Книги

Прикосновение к человеку

22
18
20
22
24
26
28
30

Я очень сожалел, что правила субординации вынуждают меня сидеть не за одним столом с инженером капитан-лейтенантом Батюшковым. В последнее время с Павлушей Батюшковым мы очень подружились. Батюшков умел как-то непринужденно, одною своей искренностью, добродушной легкостью, с какой он принимал людей и делал всякое дело, расположить к себе. С ним всегда хотелось поделиться и радостью и заботами; была даже какая-то привлекательность в том, что он тоже, как погибший Дорошенко, звался Павлушей, Пашей, — а в эти дни нелегко было на сердце, многие нуждались в друге.

Хотя Батюшков был выше меня меня по званию, имел штатное место по исполняемой должности за вторым столом, я, командир БЧ-2, сидел за одним столом со старпомом. Это не мешало нам, однако, весело переглядываться, особенно во время таких маленьких банкетов, а вставши из-за стола, мы торопились возместить невольную разлуку.

На этой стоянке, в мирном, горячем и цветистом Батуми, у нас было довольно много свободного времени, и нам всегда было интересно вдвоем с Павлушей Батюшковым.
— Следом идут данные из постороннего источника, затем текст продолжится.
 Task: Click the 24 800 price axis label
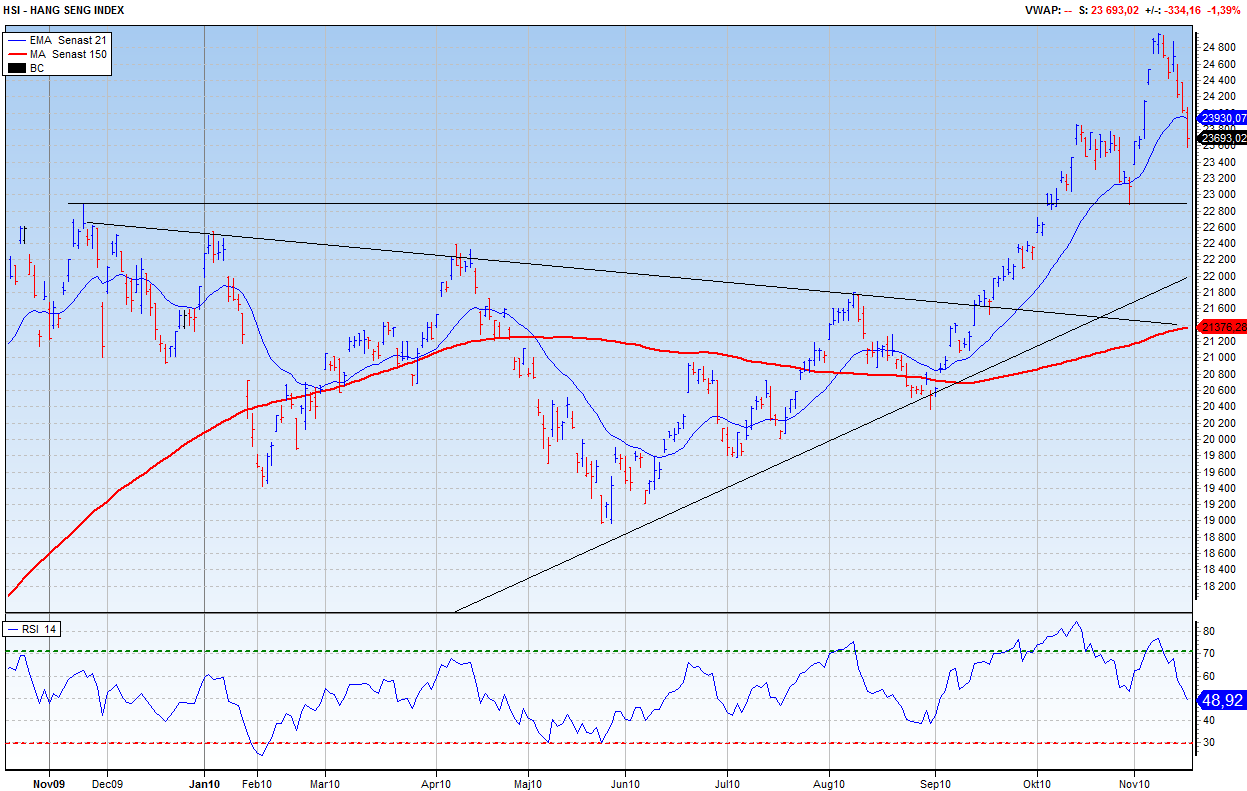point(1217,48)
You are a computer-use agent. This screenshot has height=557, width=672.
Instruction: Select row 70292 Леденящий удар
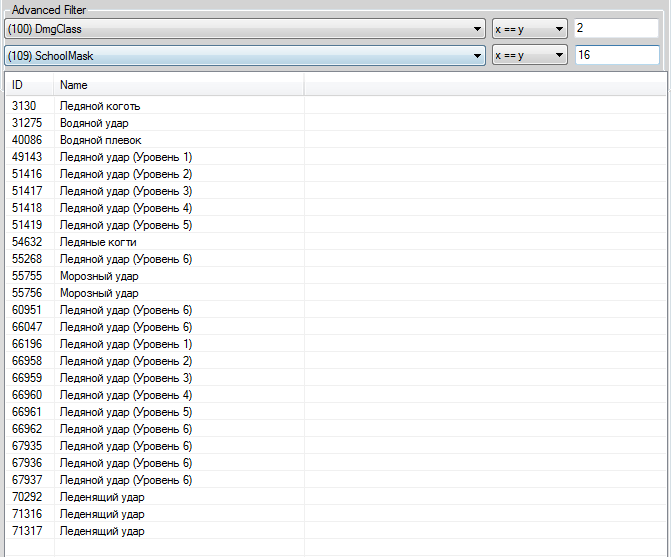(x=101, y=497)
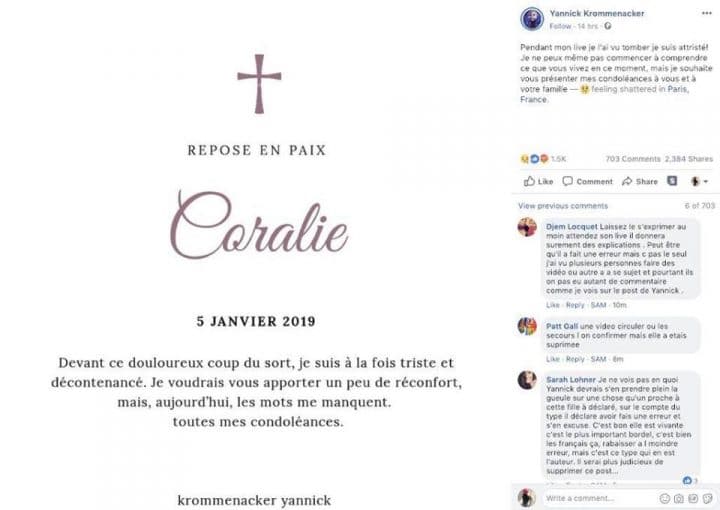This screenshot has height=510, width=720.
Task: Click the Comment speech bubble icon
Action: [568, 182]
Я заметил, что даже начал подражать манерам Батюшкова. Он умел как-то особенно удобно и уютно носить всегда свежий китель, от него всегда приятно пахло. Во многом он проявлял свой вкус. Например, он не любил часов на руке, а носил карманные, на изящной дорогой цепочке. Он — кажется, единственный командир на корабле — щеголял манжетами, пуговицы и обувь на нем всегда сверкали. Только одну вольность он позволял себе, и это ему охотно прощали: пристрастие к козырькам, форма которых в меру уклонялась от стандарта. Его несколько широкий козырек прикрывал лоб по линию прямых красивых бровей, казалось, для того, чтобы оттенить спокойный, добрый взгляд, весь мужественный облик Павлуши.

Мне нравилась его речь, пожалуй даже несколько застенчивая, но всегда откровенная, нередко с оттенком заботы. Мне приятно было следить за его движениями.

Меня расположило к Батюшкову и то, что он очень деликатно сумел отнестись к моим тревожным признаниям и, как бы уравнивая взаимность доверия, сказал:

— Вы знаете, я женат. Моя жена Варя в Севастополе. И я хорошо понимаю ваши чувства. Очень хорошо понимаю.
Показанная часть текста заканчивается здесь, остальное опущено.